Employing and supporting LGBT workers
Supporting trans staff
Trans workers face distinct challenges in the workplace. These range from physical spaces such as gendered facilities to discrimination and harassment. Creating a working environment that enables your trans staff to be themselves in the workplace also promotes acceptance among staff who are not trans.
Trans workers and protection from discrimination
Under the Sex Discrimination (Northern Ireland) Order 1976, gender reassignment is defined as being 'a process which is undertaken under medical supervision for the purpose of reassigning a person's sex by changing physiological or other characteristics of sex, and includes any part of such process.' Protection against discrimination extends to those who intend to undergo, are undergoing or have undergone the process of gender reassignment.
Note: In England, Wales and Scotland the law defines gender reassignment in broader terms than in Northern Ireland in that the process does not need to be undertaken under medical supervision.
How to avoid workplace transphobia
Transphobic language can create a hostile environment for trans people and which may amount to bullying and/or harassment. Employers and staff at all levels of an organisation should be proactive in challenging transphobia.
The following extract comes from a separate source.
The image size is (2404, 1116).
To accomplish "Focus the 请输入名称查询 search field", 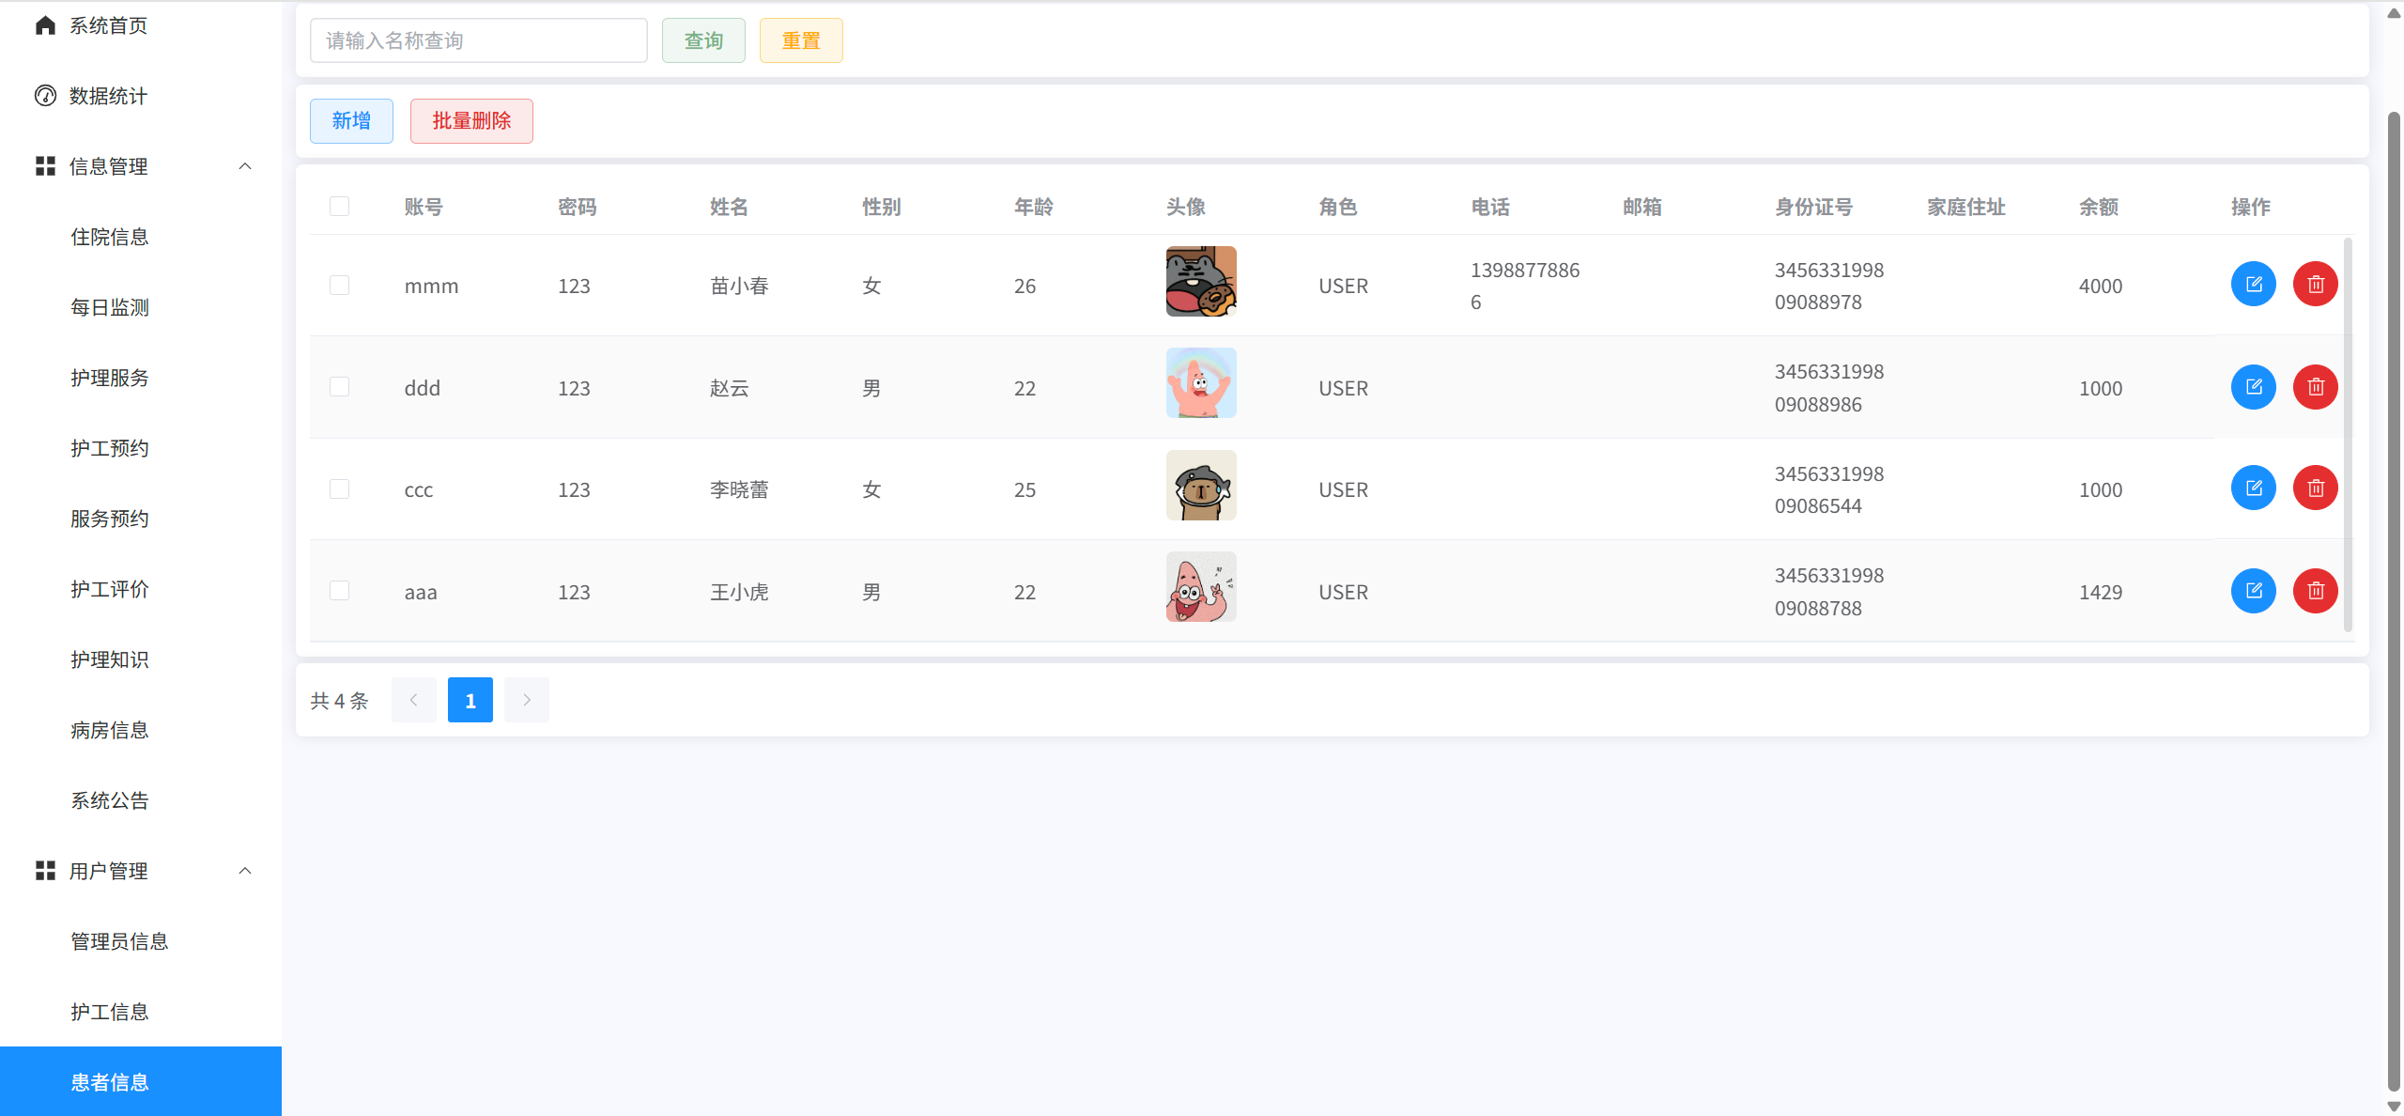I will 478,40.
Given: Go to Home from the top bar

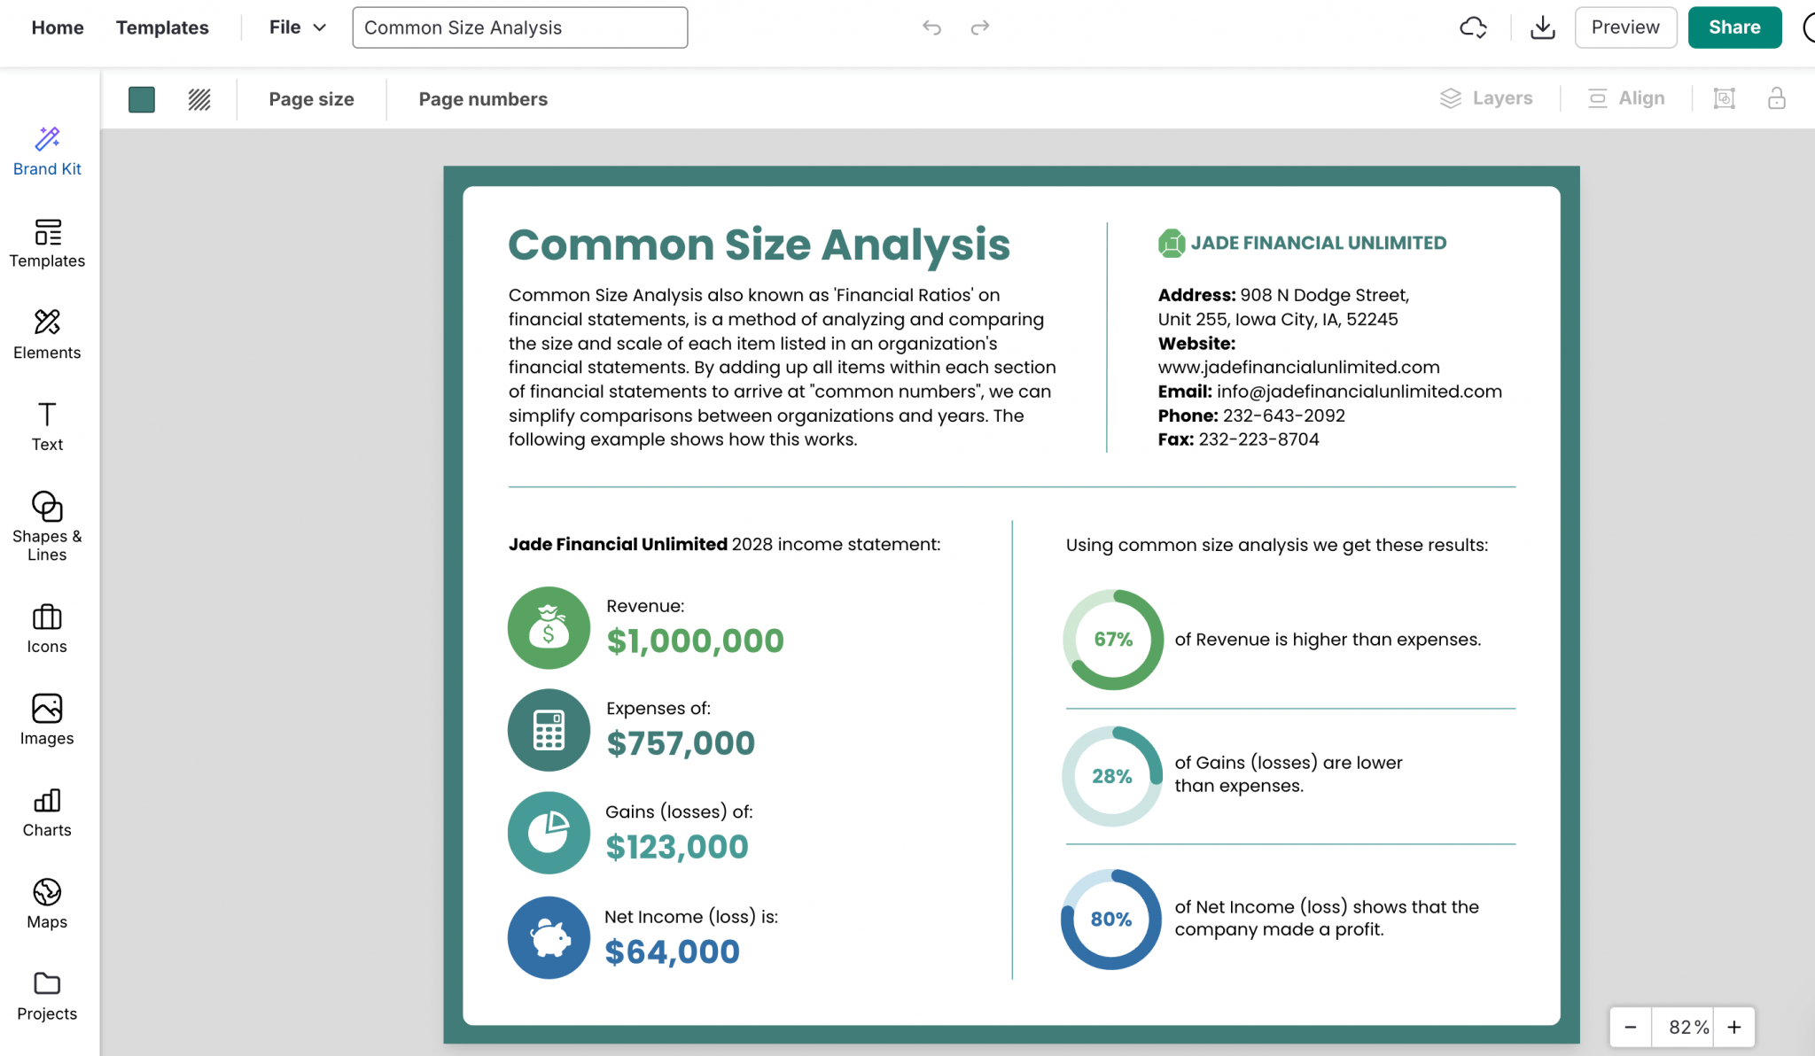Looking at the screenshot, I should pos(58,27).
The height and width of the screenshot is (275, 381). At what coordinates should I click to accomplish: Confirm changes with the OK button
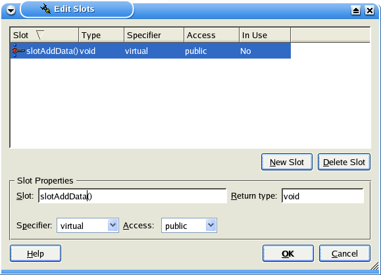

Some examples of transphobia in the workplace and actions you can take to prevent it occurring are outlined below:
- Speculating about someone's gender - speculation can lead to insulting gossip and can undermine the person's dignity. If you are unsure you should respectfully ask which pronoun the person prefers to use.
- Purposefully ignoring someone's preferred pronoun - this undermines the person's gender identity and sense of self. If a member of staff has asked to be referred to by a certain pronoun then you should respect this and ensure others in the workplace respect this too.
- Disclosure of someone's trans history - for some people, their trans history is part of their past and not their current identity following transition. You must not disclose an employee's trans history unless they have given you their explicit consent.
- Referring to someone's trans history - some people may be guarded about their trans history and others may be more open about it. However staff should be respectful and avoid comments about 'how an individual was before'.
- Inappropriate questions about medical treatment - an individual's medical history or ongoing medical treatment is a private and personal matter. A trans person's body is their own and their gender identity is not validated by biology. Staff should respect the trans person's identity and their right to privacy.
- Questioning someone's ability to 'pass' - 'passing' refers to when a trans person 'passes' for someone who isn't trans. Telling someone they could be more 'convincing' is both insulting and degrading. Staff should respect a person's gender identity regardless of whether they conform to standard notions of gendered beauty.
- Use of toilet or changing facilities - employers should avoid discriminating against anyone with the protected characteristic of gender reassignment (see definition outlined above). Such persons should normally be free to select the facilities appropriate to the gender in which they present, this becomes more so the further they have progressed in the gender reassignment process. For example, when a person who is undergoing a gender reassignment process has been living in their acquired gender role on a full time basis they should normally be afforded the right to use the facilities appropriate to their acquired gender. Employers should consult their transitioning employee about this and make plans for it. Where employers already offer gender-neutral toilets and changing facilities, the risk of discriminating against transgender people is alleviated.
As an employer you have a legal responsibility to ensure that all your staff, regardless as to whether they propose to undergo, are undergoing or have undergone gender reassignment, do not suffer discriminatory treatment at work. It is best practice to ensure that all staff work in an environment that enables them reach their full potential.